AMD Releases AOMP 15.0-0 For Radeon OpenMP Compiler, Prepares New "AFAR" Compiler

Written by Michael Larabel in Radeon on 5 April 2022 at 04:53 AM EDT. 1 Comment
RADEON
AMD engineers on the ROCm team have released AOMP 15.0-0 on Monday as the newest version of their Radeon OpenMP compiler code. It also turns out they are working on another Radeon GPU compute compiler called "AFAR".

While more Radeon OpenMP GPU offloading patches have been working their way into upstream LLVM, AOMP contains the latest open-source staging code around their compiler code focused on GPU offloading to AMD Radeon graphics hardware. This is a constantly-changing code-base and hence AOMP 15.0-0 as their first version now re-based against the upstream LLVM 15.0 Git development code-base following LLVM's recent 14 upstream release.

Besides using LLVM 15.0 Git sources as of late March, AOMP 15.0-0 is using ROCm 5.0 sources as well for its related Radeon components.

When it comes to AMD's changes in this release, AOMP 15.0-0 includes build changes around its necessary dependencies, enhanced support for compute unit masking to better support multiple devices, reliability improvements, performance optimizations, and more.

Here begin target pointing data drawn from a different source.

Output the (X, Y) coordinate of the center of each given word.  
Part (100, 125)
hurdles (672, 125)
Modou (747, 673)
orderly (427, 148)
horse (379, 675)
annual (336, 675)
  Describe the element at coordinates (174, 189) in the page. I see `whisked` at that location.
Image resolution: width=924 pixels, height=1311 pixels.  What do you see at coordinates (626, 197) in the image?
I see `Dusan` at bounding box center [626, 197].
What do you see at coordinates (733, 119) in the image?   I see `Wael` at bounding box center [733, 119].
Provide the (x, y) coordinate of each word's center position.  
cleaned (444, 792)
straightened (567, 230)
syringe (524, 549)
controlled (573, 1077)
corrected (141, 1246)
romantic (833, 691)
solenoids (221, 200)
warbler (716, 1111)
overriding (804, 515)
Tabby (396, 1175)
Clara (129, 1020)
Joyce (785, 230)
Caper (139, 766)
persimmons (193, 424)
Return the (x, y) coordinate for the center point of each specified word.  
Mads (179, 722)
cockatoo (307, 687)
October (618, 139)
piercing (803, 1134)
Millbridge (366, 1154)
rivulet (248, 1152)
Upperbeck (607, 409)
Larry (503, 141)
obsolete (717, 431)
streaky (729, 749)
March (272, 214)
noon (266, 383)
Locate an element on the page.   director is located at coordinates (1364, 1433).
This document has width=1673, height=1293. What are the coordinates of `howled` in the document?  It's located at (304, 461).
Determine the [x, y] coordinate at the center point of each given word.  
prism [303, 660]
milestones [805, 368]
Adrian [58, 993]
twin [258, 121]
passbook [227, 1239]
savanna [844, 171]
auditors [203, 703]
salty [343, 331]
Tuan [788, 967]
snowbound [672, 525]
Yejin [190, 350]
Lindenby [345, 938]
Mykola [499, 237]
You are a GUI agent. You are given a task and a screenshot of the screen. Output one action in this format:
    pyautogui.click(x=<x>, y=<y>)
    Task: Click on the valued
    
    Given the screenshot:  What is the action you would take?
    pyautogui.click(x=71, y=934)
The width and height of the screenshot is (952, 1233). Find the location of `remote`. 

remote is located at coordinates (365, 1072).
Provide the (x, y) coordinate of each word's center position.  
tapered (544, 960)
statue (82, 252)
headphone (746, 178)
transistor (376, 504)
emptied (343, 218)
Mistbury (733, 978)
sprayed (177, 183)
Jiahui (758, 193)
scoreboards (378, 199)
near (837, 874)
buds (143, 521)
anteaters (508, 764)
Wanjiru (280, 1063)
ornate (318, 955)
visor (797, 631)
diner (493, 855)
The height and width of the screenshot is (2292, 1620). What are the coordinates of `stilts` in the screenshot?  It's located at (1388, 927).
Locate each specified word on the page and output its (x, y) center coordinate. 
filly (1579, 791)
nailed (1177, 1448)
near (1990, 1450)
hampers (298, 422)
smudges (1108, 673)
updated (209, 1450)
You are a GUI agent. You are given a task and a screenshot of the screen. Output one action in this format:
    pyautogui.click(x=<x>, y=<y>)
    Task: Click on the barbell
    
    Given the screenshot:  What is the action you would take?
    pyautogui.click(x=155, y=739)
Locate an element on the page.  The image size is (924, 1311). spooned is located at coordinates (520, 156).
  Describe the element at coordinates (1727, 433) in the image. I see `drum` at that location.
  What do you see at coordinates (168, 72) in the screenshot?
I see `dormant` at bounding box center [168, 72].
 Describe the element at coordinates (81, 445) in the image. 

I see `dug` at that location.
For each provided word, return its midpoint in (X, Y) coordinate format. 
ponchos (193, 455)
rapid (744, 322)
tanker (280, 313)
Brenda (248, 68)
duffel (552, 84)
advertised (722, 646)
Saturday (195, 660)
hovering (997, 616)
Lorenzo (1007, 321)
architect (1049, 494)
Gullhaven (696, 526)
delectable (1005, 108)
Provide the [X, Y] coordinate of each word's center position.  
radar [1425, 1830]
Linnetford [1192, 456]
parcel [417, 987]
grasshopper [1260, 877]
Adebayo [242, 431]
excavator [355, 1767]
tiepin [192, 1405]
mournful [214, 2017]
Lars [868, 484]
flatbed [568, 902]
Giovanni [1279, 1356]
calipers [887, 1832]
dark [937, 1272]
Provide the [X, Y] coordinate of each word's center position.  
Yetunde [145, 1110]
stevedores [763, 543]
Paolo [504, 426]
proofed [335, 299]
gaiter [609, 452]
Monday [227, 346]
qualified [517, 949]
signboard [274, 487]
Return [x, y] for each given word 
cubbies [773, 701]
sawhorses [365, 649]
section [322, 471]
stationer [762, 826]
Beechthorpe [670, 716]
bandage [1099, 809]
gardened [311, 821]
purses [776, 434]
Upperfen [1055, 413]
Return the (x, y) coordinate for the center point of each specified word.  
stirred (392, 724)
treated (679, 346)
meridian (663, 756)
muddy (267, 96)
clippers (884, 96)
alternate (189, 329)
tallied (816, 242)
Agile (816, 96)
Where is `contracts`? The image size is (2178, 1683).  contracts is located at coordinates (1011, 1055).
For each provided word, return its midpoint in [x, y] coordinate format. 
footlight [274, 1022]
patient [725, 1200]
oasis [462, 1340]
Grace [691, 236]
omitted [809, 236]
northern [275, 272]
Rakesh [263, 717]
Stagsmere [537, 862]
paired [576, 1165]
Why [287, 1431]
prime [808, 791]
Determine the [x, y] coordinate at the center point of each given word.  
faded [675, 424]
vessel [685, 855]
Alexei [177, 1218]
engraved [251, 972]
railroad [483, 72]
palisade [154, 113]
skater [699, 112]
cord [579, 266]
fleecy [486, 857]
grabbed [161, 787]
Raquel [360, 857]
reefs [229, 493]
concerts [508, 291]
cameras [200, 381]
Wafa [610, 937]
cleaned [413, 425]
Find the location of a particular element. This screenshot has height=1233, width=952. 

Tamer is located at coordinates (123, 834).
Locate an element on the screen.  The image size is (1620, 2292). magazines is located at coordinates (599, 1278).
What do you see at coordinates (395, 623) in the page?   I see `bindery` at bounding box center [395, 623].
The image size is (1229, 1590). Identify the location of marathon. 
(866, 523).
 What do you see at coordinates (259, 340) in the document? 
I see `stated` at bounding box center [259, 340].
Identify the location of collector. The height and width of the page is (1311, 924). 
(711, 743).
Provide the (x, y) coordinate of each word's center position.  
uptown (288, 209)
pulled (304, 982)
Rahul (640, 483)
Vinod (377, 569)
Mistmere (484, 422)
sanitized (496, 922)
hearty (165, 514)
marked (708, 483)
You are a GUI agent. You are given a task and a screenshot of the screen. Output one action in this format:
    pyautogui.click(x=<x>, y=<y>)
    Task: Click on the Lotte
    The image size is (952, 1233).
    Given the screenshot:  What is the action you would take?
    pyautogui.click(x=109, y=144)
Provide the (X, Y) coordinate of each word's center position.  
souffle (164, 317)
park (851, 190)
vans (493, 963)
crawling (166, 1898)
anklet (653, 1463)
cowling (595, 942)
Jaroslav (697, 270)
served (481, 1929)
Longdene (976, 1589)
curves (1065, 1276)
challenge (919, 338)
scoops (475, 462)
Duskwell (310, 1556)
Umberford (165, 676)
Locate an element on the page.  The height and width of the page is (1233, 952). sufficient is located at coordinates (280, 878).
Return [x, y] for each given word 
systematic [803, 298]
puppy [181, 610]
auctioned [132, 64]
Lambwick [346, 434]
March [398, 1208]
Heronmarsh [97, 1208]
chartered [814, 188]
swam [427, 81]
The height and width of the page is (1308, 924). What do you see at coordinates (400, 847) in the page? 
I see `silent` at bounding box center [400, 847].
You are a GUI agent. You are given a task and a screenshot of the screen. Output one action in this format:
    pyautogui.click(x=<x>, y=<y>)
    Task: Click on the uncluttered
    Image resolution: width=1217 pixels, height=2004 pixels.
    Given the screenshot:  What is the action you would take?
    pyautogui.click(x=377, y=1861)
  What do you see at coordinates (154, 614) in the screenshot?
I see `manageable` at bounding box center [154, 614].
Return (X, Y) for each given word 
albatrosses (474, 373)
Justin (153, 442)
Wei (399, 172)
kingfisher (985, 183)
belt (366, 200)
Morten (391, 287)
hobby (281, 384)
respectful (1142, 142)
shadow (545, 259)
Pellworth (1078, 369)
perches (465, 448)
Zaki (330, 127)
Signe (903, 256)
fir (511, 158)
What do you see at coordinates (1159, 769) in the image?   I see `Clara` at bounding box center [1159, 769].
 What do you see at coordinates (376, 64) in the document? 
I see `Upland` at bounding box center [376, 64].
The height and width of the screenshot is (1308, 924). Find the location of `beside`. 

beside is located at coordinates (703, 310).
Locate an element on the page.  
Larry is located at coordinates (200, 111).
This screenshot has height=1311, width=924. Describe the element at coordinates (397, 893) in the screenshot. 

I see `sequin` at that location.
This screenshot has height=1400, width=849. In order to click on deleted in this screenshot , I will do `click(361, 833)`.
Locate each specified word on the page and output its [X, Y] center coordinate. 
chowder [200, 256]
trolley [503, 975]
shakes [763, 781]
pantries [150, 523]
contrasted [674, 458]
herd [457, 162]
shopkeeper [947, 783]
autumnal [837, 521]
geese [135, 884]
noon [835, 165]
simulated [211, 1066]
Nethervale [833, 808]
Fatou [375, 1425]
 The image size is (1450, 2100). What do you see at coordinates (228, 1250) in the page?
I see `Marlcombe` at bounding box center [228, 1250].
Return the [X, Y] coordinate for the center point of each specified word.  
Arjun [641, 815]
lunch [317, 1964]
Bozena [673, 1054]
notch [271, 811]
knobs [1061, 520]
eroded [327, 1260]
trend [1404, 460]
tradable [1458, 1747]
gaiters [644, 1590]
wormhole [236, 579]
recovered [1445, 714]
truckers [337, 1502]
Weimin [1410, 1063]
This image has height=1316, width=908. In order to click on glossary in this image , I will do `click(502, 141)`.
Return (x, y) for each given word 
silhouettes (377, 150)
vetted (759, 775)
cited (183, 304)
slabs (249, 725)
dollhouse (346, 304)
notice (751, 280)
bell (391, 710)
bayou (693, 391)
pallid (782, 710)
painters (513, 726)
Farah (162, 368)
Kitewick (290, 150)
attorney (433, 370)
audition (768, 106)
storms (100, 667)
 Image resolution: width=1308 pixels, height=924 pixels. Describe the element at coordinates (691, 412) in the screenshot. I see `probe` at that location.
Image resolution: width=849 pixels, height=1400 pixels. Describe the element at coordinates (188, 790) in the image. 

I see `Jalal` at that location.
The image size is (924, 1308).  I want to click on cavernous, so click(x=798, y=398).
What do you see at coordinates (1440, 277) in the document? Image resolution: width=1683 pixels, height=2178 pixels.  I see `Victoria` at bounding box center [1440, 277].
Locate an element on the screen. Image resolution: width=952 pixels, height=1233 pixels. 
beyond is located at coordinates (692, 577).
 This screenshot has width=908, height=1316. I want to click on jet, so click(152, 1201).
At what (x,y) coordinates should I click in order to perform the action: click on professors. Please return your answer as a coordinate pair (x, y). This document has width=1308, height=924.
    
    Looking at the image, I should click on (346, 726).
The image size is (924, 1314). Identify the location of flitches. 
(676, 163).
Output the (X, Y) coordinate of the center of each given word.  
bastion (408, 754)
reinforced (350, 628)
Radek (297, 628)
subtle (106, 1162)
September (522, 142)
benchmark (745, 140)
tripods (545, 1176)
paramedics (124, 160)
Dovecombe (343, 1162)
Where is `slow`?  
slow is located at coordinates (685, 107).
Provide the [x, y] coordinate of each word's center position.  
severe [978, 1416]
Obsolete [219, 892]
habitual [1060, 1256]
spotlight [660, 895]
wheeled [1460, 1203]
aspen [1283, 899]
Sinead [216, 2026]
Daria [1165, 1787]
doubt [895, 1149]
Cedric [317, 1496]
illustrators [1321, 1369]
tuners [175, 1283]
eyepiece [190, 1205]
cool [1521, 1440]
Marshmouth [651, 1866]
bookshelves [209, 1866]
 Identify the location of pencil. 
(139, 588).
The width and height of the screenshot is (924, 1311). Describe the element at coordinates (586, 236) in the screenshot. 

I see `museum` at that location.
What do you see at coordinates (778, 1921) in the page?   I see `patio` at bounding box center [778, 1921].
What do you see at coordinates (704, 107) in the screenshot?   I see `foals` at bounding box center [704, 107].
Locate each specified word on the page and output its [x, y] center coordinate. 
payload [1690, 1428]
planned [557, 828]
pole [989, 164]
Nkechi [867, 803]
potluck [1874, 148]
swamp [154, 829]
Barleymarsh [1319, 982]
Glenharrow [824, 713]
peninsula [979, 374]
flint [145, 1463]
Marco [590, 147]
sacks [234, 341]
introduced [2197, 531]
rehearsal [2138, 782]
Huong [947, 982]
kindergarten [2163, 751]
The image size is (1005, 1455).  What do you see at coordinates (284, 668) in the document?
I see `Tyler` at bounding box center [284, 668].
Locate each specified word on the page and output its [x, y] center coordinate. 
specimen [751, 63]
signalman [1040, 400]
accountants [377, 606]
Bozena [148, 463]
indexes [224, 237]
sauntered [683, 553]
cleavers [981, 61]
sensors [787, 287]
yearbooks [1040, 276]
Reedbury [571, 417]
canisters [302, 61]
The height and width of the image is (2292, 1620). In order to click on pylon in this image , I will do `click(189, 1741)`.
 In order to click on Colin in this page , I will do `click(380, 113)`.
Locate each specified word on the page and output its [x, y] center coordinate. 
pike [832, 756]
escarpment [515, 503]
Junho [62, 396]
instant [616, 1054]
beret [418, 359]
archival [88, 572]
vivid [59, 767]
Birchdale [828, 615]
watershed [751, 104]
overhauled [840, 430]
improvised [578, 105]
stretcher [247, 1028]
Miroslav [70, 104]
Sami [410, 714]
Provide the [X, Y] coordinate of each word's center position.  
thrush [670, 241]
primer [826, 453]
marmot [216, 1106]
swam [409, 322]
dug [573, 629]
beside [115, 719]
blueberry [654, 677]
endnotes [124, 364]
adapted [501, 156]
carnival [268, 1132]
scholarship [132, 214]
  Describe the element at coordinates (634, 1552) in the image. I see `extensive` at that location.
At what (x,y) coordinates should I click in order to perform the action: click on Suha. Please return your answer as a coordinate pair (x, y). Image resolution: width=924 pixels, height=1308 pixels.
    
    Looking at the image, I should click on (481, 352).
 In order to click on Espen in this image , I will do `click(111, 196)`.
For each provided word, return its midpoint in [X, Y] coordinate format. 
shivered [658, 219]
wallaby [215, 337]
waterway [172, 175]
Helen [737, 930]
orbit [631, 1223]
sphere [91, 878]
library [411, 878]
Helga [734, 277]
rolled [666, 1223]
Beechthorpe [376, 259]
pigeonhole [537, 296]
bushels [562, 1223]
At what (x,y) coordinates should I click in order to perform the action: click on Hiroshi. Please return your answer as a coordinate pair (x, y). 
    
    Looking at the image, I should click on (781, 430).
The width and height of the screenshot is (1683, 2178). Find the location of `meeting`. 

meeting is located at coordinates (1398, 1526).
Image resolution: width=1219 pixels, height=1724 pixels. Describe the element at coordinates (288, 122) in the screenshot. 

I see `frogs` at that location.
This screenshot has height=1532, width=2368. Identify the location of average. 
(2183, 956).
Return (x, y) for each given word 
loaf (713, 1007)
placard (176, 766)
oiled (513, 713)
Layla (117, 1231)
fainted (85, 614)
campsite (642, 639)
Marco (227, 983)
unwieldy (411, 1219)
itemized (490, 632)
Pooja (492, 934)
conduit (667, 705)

The release notes also mention they are working on yet another software project in this same scope, AFAR. The release notes for AOMP 15.0-0 mention:
"The AOMP release is done in concert with a ROCm AFAR compiler release. The primary difference is that the AFAR compiler depends and works with an installed version of ROCm and installed as a tarball. AOMP is a standalone build and only depends on the amdgpu Linux kernel module and is installed with debian or rpm packages. The AFAR compiler for this release can be found at this URL XXXXXXXXXXXXXXXXXXXX"

This is my first time hearing of the AMD ROCm AFAR compiler. As of writing I haven't been able to find this AFAR compiler within any other AMD/ROCm GitHub repositories and the like. With AFAR working with ROCm installed separately, it sounds like it will be more robust though in some regards AOMP is easier to get setup and going. We'll see what other differences this AFAR compiler may have with being yet another AMD compiler effort. If it's just about installation strategy, it seems it would have been easier just naming AOMP and "AOMP Standalone" or so than having yet another new name in the increasingly large ROCm software space, so we'll see what other changes AFAR may usher in.

More details on AOMP 15.0-0 via GitHub while I'll be on the look out for the new AFAR compiler code release.